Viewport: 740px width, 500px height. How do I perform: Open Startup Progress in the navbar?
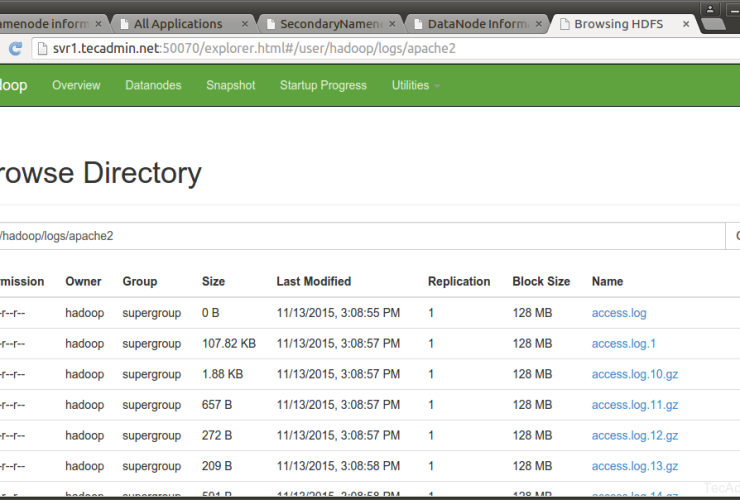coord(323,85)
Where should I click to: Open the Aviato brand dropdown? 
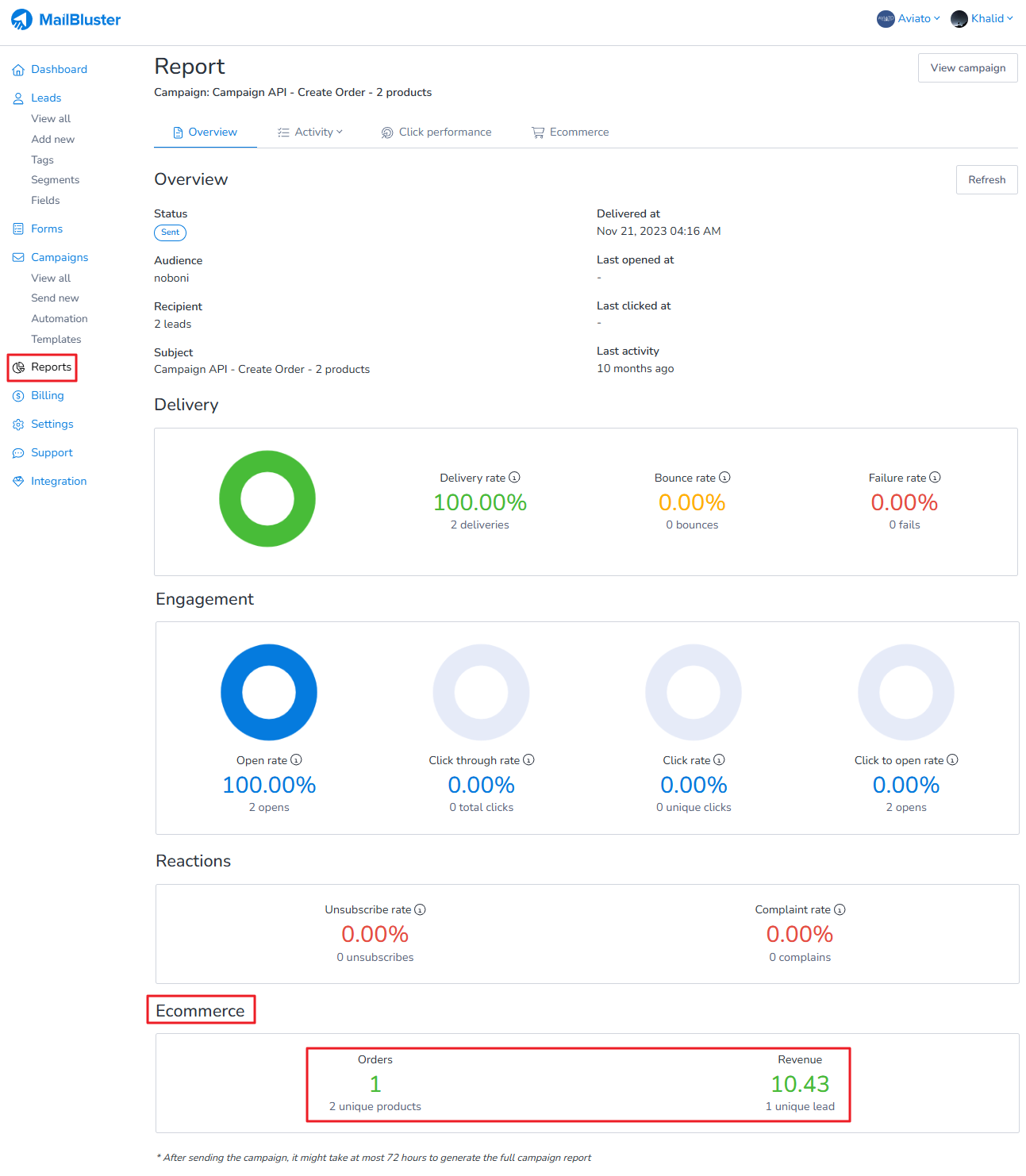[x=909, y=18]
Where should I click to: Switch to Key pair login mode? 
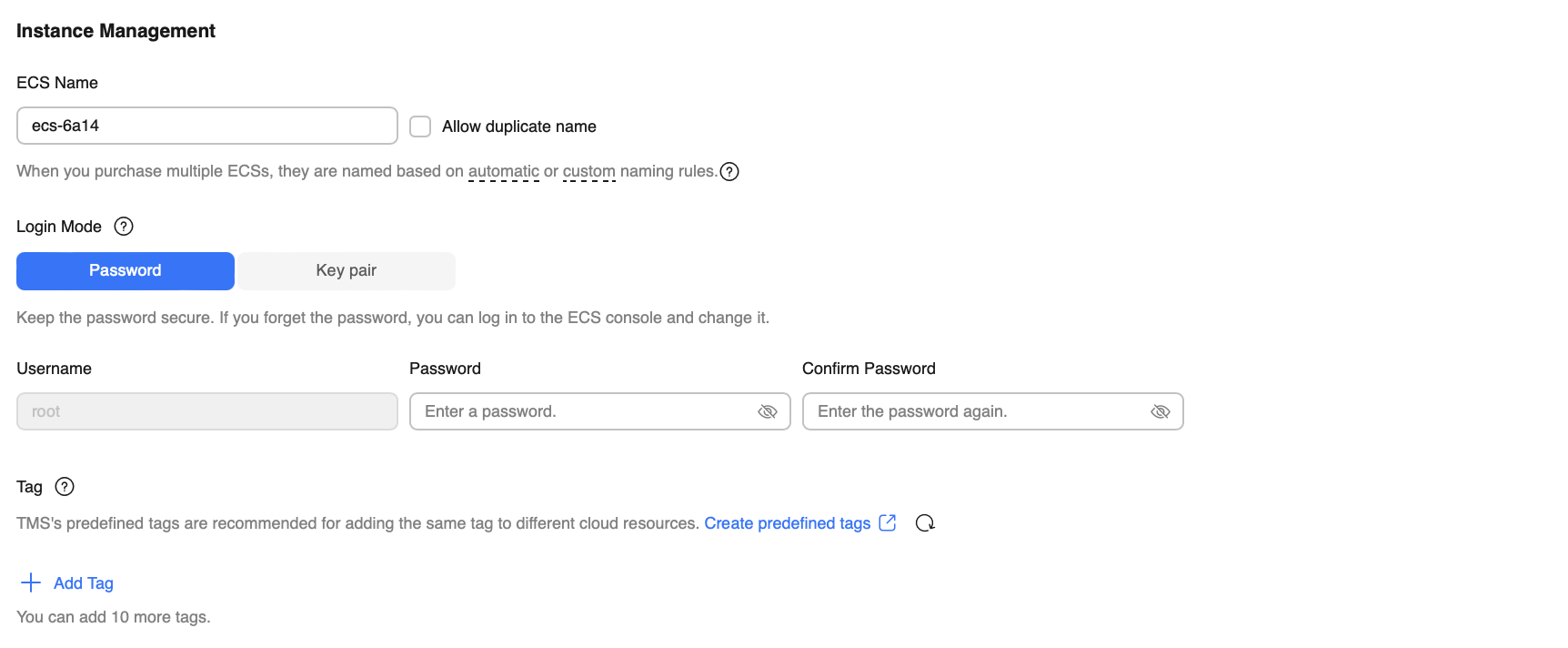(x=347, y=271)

--

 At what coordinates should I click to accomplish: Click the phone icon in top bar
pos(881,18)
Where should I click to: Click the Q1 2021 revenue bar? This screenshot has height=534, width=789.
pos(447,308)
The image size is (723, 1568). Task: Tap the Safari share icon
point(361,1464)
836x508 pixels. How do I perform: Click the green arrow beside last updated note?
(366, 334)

...

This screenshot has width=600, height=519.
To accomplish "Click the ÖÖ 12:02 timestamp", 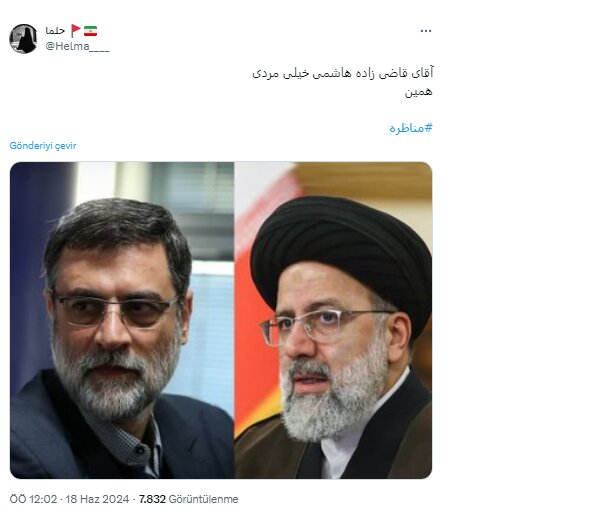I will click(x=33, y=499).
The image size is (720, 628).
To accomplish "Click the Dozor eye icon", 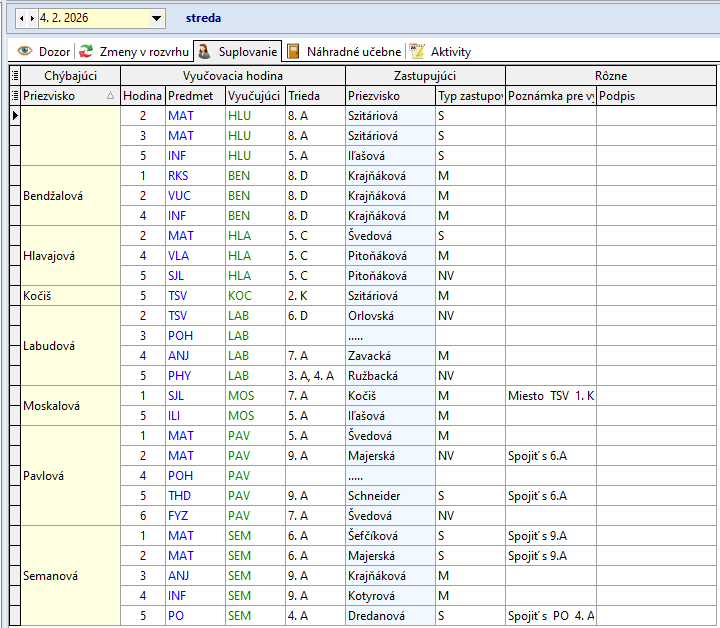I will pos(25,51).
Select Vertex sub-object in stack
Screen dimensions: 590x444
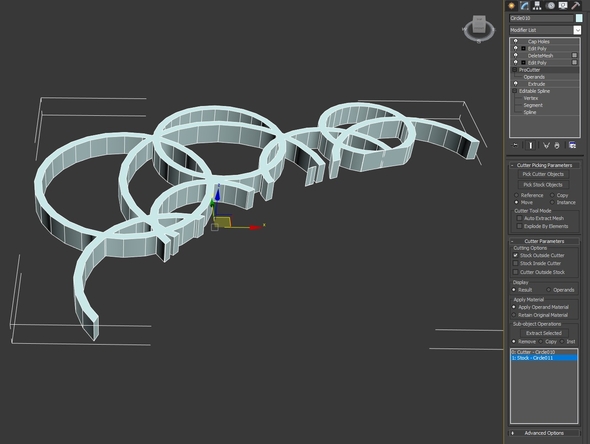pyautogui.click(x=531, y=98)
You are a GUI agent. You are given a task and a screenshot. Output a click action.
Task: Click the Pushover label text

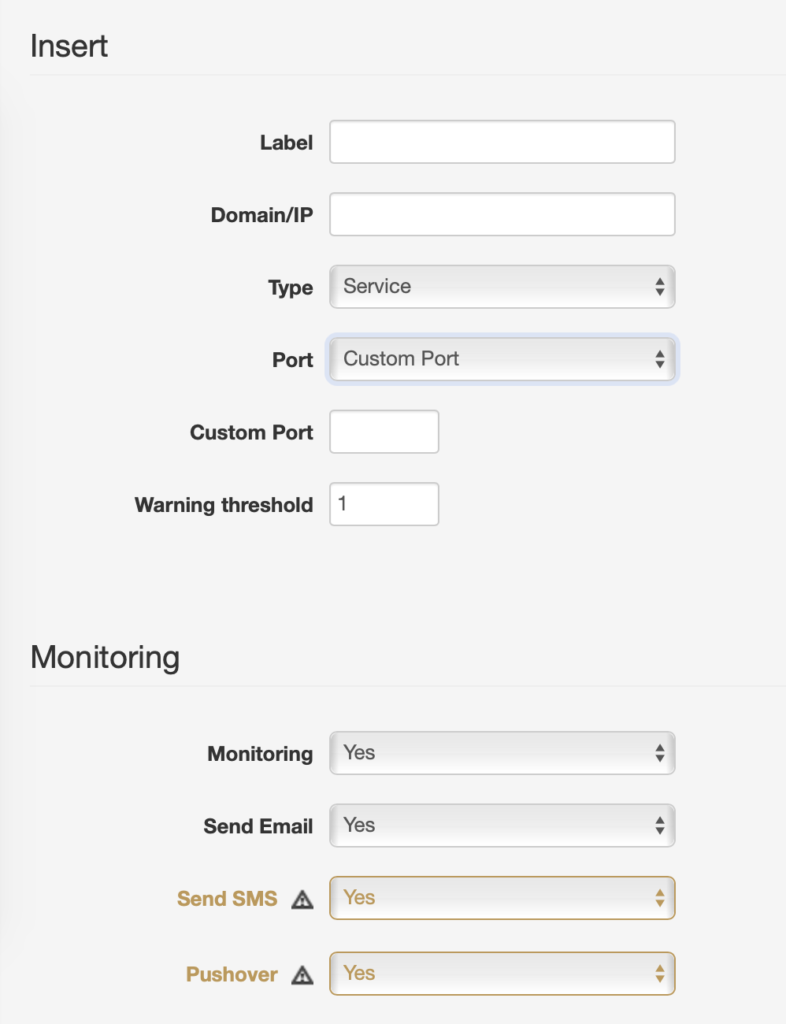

_What to work on_.
What you write out is the stretch of entries from the line containing "Select Vertex sub-object in stack" to the line containing "Task: Click the Pushover label text", word for word, with both end lines and no pictures.

_Answer to this problem_.
Select Vertex sub-object in stack
Screen dimensions: 590x444
pyautogui.click(x=531, y=98)
You are a GUI agent. You are given a task and a screenshot. Output a click action.
Task: Click the Pushover label text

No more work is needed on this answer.